*** Block opens ***
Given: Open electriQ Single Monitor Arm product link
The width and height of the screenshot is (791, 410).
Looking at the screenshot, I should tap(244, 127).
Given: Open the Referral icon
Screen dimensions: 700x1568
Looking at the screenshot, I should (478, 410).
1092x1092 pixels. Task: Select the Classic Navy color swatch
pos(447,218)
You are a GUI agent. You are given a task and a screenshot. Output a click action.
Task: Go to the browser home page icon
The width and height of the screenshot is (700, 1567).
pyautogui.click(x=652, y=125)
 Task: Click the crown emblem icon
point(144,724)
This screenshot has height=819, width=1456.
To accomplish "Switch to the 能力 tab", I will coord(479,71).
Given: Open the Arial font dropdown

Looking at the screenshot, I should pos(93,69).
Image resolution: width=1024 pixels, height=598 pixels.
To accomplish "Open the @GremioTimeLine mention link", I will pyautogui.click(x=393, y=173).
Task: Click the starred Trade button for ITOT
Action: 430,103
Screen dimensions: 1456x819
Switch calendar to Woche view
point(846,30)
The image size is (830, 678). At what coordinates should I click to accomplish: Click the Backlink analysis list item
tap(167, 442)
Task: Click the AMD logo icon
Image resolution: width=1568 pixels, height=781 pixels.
*** Block closes ***
Output every record verbatim.

* Answer below
Given: Open electriQ Single Monitor Arm product link
The width and height of the screenshot is (791, 410).
Looking at the screenshot, I should tap(244, 127).
Given: Open the Referral icon
Screen dimensions: 700x1568
Looking at the screenshot, I should (478, 410).
1092x1092 pixels. Task: Select the Classic Navy color swatch
pos(447,218)
You are a GUI agent. You are given a task and a screenshot. Output a click action.
Task: Go to the browser home page icon
The width and height of the screenshot is (700, 1567).
pyautogui.click(x=652, y=125)
 Task: Click the crown emblem icon
point(144,724)
This screenshot has height=819, width=1456.
To accomplish "Switch to the 能力 tab", I will coord(479,71).
Given: Open the Arial font dropdown

Looking at the screenshot, I should pos(93,69).
Image resolution: width=1024 pixels, height=598 pixels.
To accomplish "Open the @GremioTimeLine mention link", I will pyautogui.click(x=393, y=173).
Task: Click the starred Trade button for ITOT
Action: 430,103
Screen dimensions: 1456x819
Switch calendar to Woche view
point(846,30)
The image size is (830, 678). At what coordinates should I click to accomplish: Click the Backlink analysis list item
tap(167, 442)
Task: Click the AMD logo icon
Image resolution: width=1568 pixels, height=781 pixels.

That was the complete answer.